Making / Learning / Work was an adult learning innovation project hosted at the MIT Media Lab from September 2014 to May 2016. This site is an archive of the project documentation.

On March 3rd, Srishti and I went to a ESOL school for adult learners in East Boston, Massachusetts, to get the students’ feedback on the newest iteration of the Read Out Loud prototype.

First, Some Photos from the Afternoon


When we arrived at the classroom, we introduced ourselves to the students and they did the same. The class was comprised of 6 women from El Salvador and one woman from Algeria, all of which had been studying English at this school for over 6 months. We recognized many of them, as they had been in the class when we visited in Novemberr.

Framing the Testing

We began the user testing by giving a little bit of introduction as to why we created Read Out Loud and asked for their help testing the app and giving us feedback on what we could change to make it better. We them showed a quick tutorial video in Spanish that demonstrates the capabilities of the app. (This video was made instead of a welcome tutorial, as we have not fleshed out the welcome tutorial to the application yet.)

Letting The Learners Explore

Next, we passed out iPhones and iPad Minis with Read Out Loud pre-installed and copies of The Very Hungry Caterpillar by Eric Carle, which was the book we had chosen for testing.

They began by splitting off into all corners of the room (since Read Out Loud makes noise and it was easier for multiple learners to test individually this way).
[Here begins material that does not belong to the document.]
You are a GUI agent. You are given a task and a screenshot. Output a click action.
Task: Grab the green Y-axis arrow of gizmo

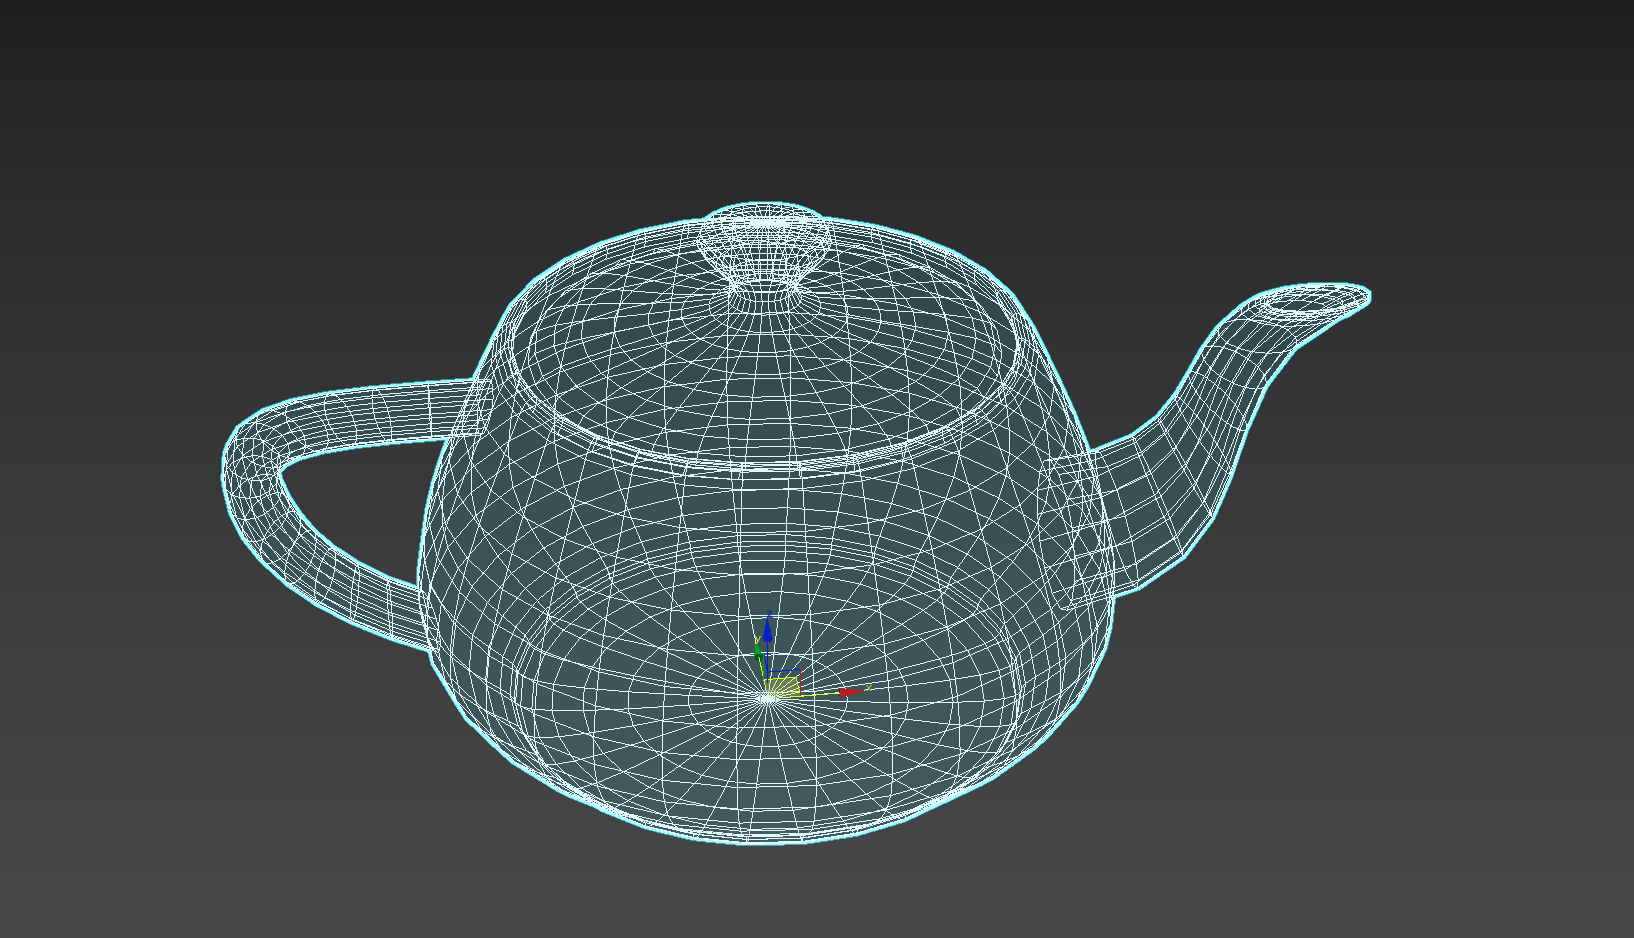[x=758, y=654]

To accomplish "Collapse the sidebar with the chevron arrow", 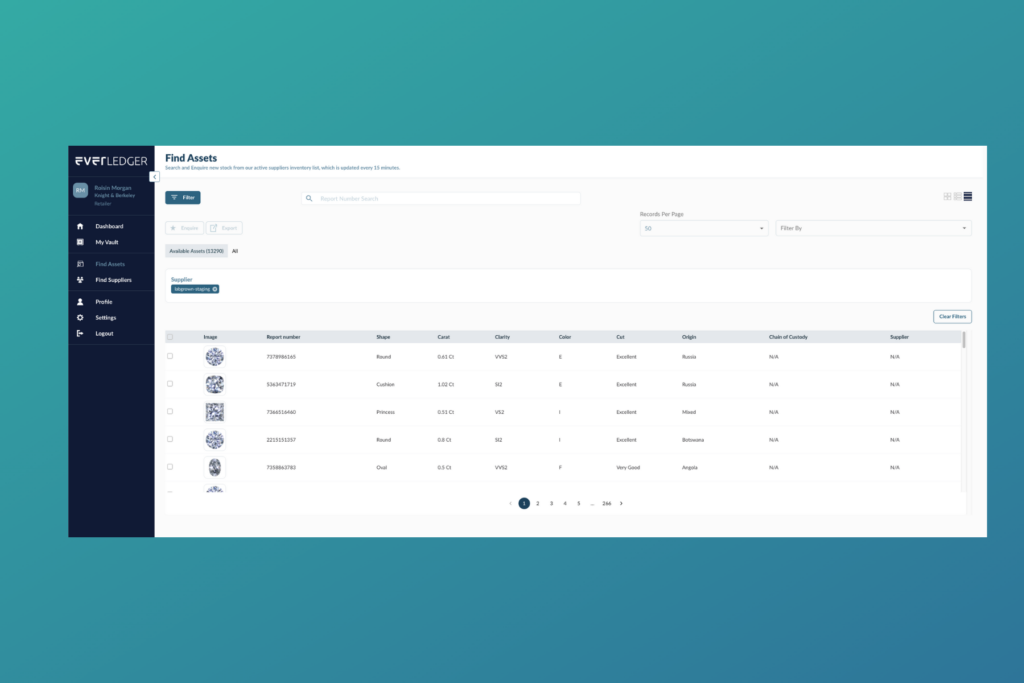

They then customized their language preferences and opened the book. We began to here the app’s computerized voice fill the room.

We purposefully did not walk learners through all the capabilities of the app, since we wanted to see what features were intuitive for them to discover and which they liked the best. It was only about five minutes into the testing when learners realized that they could click on the words to get the translation in their native language. Once on of them found this feature, news spread like wildfire and soon we could here translations being read aloud.

We could hear students all over the room sounding out words, reading along with the app’s voice, and looking up words. There were no major problems with the app’s infrastructure (i.e. it didn’t crash), which was a huge relief, as this was the first time we were testing it with multiple users at once.

Feedback from the Learners

After they played with the app for twenty minutes, we had time to reflect on the app as a group. Learners volunteered what they liked and did not like about the app and the learning experience.

The main points are summarized here:

  • They reiterated the point from our last visit: they would love a way to practice reading books that they would like to read with their children.
  • They felt that they would rather use the app themselves, as a way to practice before reading with their kids, than use the application while reading with their children.
  • They would also use the application for other texts besides storybooks. One learner mentioned that she would like to scan in Harry Potter so that she could finally read it in English.
  • They loved the “translation lookup” capability, but did not know where to find the translation lookup at first.
  • They preferred looking up words and hearing the translation of the word read aloud to listening to the entire sentence, though they found both functionalities useful.
  • While Google Translate does a pretty good job of translating Spanish words, it struggled with the English to Arabic translation and gave incorrect answers for many simple nouns.
  • They did not find the voice annoying (Yay!)
  • They found the speed of the voice perfect when they were reading along with the app, but too fast when they did not have the text in front of them.

Next Steps from this User Testing

We plan on potentially doing one more round of user testing with adult learners and their children together, to observe if the application works in their context.

As many learners have Android phones (which the voice currently is not compatible with), we are currently porting the application over to Android, incorporating the feedback from these learners in the new iteration. We will be returning in May to do a longer iteration of user testing with these students once the app is on the Google Play store. For this testing, we will be putting in some of the books that they use in their class, so that we can observe how Read Out Loud works as an aide for learners in an ESOL classroom setting.